=== BLOCO DE TEXTO ===
Trabalho exigente como referência

Foto: Padre Bernardo da Cunha: guineense, 53 anos, 22 de sacerdócio, ele é o arquivista da Diocese, bem como o notário-procurador, mas também vice-reitor e ecónomo do Seminário Menor, professor de Dogmática no Seminário Maior e de cultura religiosa no Liceu João XXIII, da Diocese. © José Alves Jana
O padre Bernardo da Cunha disse que não tinha tempo, mas com um pouco de insistência lá conseguiu uma pequena janela para falar connosco. Compreende-se: guineense, 53 anos, 22 de sacerdócio, ele é o arquivista da Diocese, bem como o notário-procurador, mas também vice-reitor e ecónomo do Seminário Menor, professor de Dogmática no Seminário Maior e de cultura religiosa no Liceu João XXIII, da Diocese. Chega? Não, ainda é pároco em Caió. Como é que dá conta de tanto recado? “Pois esse é o problema”, diz-nos. “Há falta de pessoas, tenho de fazer uma grande ginástica: dia e noite estou sempre a trabalhar.”
Já sabemos que a Diocese de Bissau é recente, teve em 1977 o seu primeiro bispo, D. Settimio Ferrazzetta, que morreu em 1999, com fama de santidade. O atual bispo, já o terceiro, é D. José Lampra Cá, desde 2021, mas está agora na Europa por razões de saúde. Se pensarmos que a outra diocese, de Bafatá, não tem bispo, por ter falecido de covid, temos que a Guiné-Bissau católica está fragilizada na liderança.
Esta diocese, a de Bissau, tem 11.490 km², com cerca de 1 099 970 habitantes, dos quais 172 575 católicos (16% da população), distribuídos por 27 paróquias. O trabalho religioso e social da Igreja é feito, quanto a padres e frades e por ordem de importância, por Franciscanos, PIME, diocesanos, espiritanos, oblatos… num total de seis entidades; e quanto a religiosas, por Franciscanas Hospitaleiras, Franciscanas da Imaculada Conceição, de S. José de Cluny e outras, num total de 18 congregações.
===
TAREFAS A REALIZAR:
A: Resuma em duas frases o texto sobre o padre Bernardo da Cunha.
B: No texto sobre o padre Bernardo da Cunha, em que ano teve a Diocese de Bissau o seu primeiro bispo?
C: Transcreva do texto sobre o padre Bernardo da Cunha o trecho que vai de "Já sabemos que" até "fragilizada na liderança.", inclusive.
Não é preciso consultar a listagem.
=== DADOS EXTRAÍDOS ===
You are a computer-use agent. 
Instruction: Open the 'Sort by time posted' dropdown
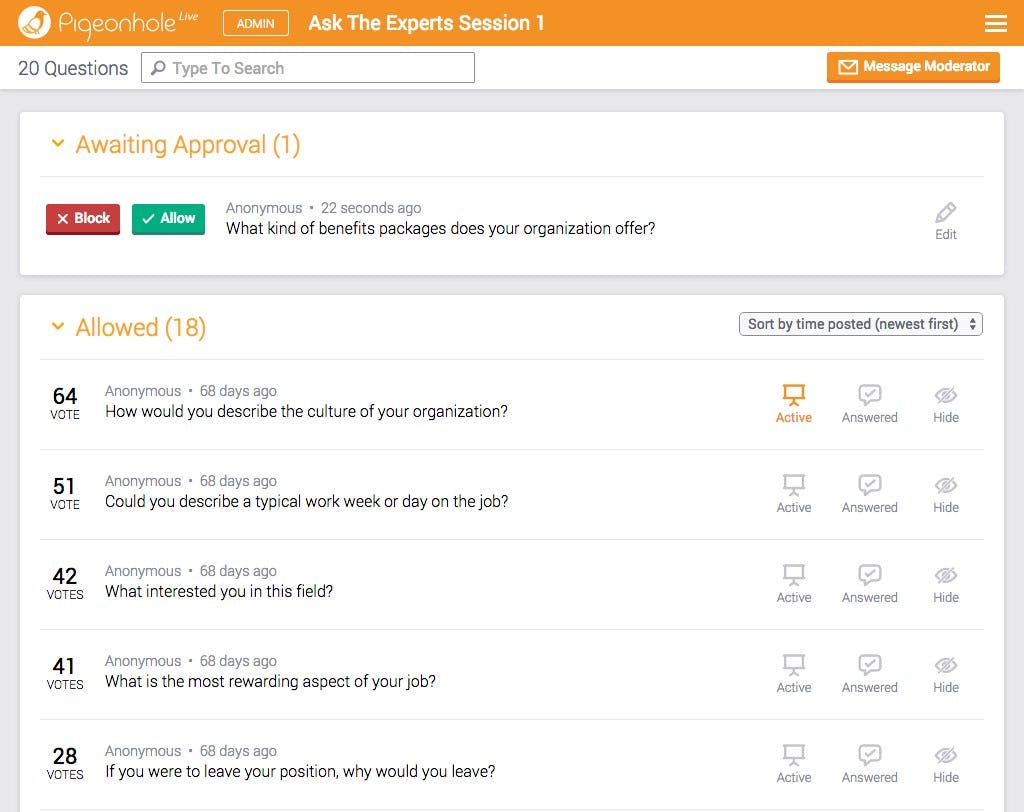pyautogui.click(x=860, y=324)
===
=== DADOS EXTRAÍDOS ===
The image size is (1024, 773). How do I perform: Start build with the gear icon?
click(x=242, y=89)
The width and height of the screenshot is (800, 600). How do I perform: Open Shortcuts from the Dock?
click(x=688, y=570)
===
=== DADOS EXTRAÍDOS ===
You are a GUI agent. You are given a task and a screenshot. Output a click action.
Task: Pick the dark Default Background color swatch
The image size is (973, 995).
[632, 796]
===
RESPOSTAS ÀS TAREFAS:
A: O padre Bernardo da Cunha, guineense de 53 anos, acumula vários cargos na Diocese de Bissau, nos seminários e no Liceu João XXIII, é ainda pároco em Caió e diz trabalhar dia e noite por haver falta de pessoas. A Diocese de Bissau, que teve o primeiro bispo em 1977, conta com 172 575 católicos distribuídos por 27 paróquias, e a Guiné-Bissau católica está fragilizada na liderança.

B: Em 1977.

C:
Já sabemos que a Diocese de Bissau é recente, teve em 1977 o seu primeiro bispo, D. Settimio Ferrazzetta, que morreu em 1999, com fama de santidade. O atual bispo, já o terceiro, é D. José Lampra Cá, desde 2021, mas está agora na Europa por razões de saúde. Se pensarmos que a outra diocese, de Bafatá, não tem bispo, por ter falecido de covid, temos que a Guiné-Bissau católica está fragilizada na liderança.